Question 1

How does the click redirect flow work in ad tracking?

Accepted Answer

When a user clicks an ad: (1) The browser requests the tracking URL: track.example.com/click?ad_id=123&user_id=456. (2) The tracking server records the click event (ad_id, user_id, timestamp, referrer, user_agent, IP) and immediately returns an HTTP 302 redirect to the advertiser's landing page. (3) The browser follows the redirect and loads the landing page — the user reaches the destination without delay. (4) The tracking server asynchronously processes the click event: writes to Kafka for downstream processing (deduplication, fraud detection, billing aggregation). This redirect approach captures the click even if the advertiser's server is slow, because the tracking server responds immediately without waiting for the advertiser. The user experience is unaffected by tracking infrastructure latency.

Question 2

How do you deduplicate fraudulent ad clicks using Redis?

Accepted Answer

Fraudulent and accidental duplicate clicks must be detected before billing. Deduplication key: (user_id or fingerprint, ad_id, time_window). Redis atomic SET NX with TTL: SETNX dedup:{user_id}:{ad_id}:{hour_bucket} 1 EX 3600. If SETNX returns 0 (key already exists): duplicate click in this hour — mark as invalid. If returns 1: first click in this window — valid. The 1-hour window prevents the same user from clicking the same ad 100 times and being billed for each. More sophisticated fraud signals: IP rate limit (more than 50 clicks from the same IP in 1 minute is suspicious), user agent patterns (missing browser fingerprint, bot signatures), click velocity (sub-second repeated clicks are machine-generated). Combine Redis deduplication with an ML-based fraud scoring model for high-value ad accounts.

Question 3

How do you aggregate click counts for advertiser billing?

Accepted Answer

Two-tier aggregation: (1) Near-real-time stream processing: Kafka receives click events → Flink/Spark Streaming aggregates valid clicks per ad per minute → writes to a time-series dashboard store (ClickHouse, InfluxDB). Advertisers see click counts updating in near real-time on their dashboard. (2) Batch processing for authoritative billing: all click events stored in S3 as Parquet → daily Spark/BigQuery aggregation job computes final valid click counts per (ad_id, date). Stream counts may have minor inaccuracies (late-arriving events, deduplication race conditions); the batch job reprocesses all events with complete data for final billing. Never bill based on stream-only counts — stream processing optimizes for latency at the cost of some accuracy. The batch job corrects any discrepancies between real-time dashboard counts and final billing counts.

Question 4

What is click attribution and what models are commonly used?

Accepted Answer

Click attribution determines which ad click 'caused' a conversion (purchase, signup, install).
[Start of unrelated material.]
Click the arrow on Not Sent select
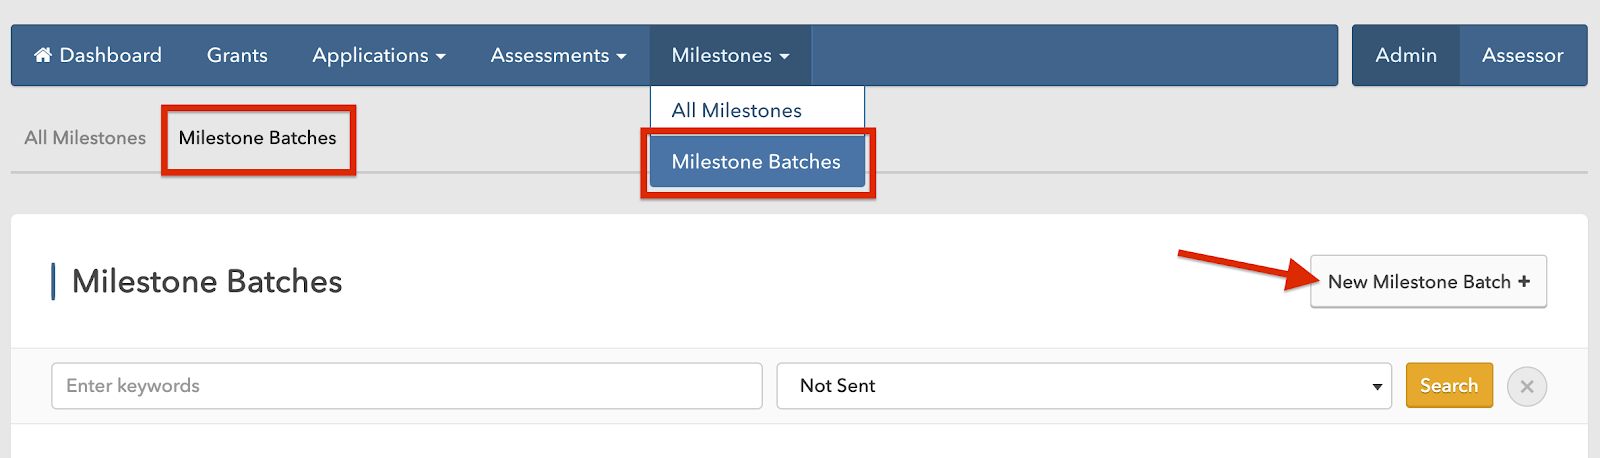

Models: Last-click: 100% credit to the last ad clicked before converting. Simple to implement; biases toward bottom-of-funnel ads (retargeting). First-click: 100% credit to the first ad that introduced the user to the brand. Biases toward awareness campaigns. Linear: equal credit split across all touchpoints in the attribution window. Time-decay: more credit to touches closer to the conversion; decaying credit for earlier touches. Data-driven: ML model trained on conversion data to assign credit based on actual causal impact of each touchpoint. Implementation: store each user's click history (last 30 days, last 10 ads) in a user profile store. On conversion event: look up click history, apply attribution model, distribute credit to the relevant ad_ids. Attribution window (7-30 days): clicks older than the window don't receive conversion credit.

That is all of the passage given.